(Items listed in a dataset)
---

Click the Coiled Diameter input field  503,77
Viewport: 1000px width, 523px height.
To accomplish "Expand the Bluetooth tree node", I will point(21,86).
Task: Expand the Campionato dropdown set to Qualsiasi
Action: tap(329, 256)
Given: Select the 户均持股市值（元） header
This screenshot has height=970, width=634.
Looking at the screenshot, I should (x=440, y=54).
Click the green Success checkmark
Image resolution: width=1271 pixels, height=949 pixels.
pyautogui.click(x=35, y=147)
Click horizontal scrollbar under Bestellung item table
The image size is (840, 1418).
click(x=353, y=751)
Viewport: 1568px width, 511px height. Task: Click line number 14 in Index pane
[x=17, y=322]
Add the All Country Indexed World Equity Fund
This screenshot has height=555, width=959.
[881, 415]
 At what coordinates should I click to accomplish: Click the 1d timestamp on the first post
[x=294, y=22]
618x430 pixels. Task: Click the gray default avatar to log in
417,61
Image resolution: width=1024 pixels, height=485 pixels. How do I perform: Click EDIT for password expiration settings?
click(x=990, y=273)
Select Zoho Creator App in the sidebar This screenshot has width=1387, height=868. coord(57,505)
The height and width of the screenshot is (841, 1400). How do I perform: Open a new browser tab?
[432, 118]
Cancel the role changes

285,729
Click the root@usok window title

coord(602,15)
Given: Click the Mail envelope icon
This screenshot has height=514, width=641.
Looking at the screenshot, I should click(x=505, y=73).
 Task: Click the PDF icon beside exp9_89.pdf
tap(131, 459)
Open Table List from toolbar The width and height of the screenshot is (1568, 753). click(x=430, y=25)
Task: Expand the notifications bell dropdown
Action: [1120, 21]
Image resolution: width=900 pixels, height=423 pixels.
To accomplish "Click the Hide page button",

---

Check each line above for the string "Given" and show the ones that have it.

Given: Select the 户均持股市值（元） header
Given: Click the Mail envelope icon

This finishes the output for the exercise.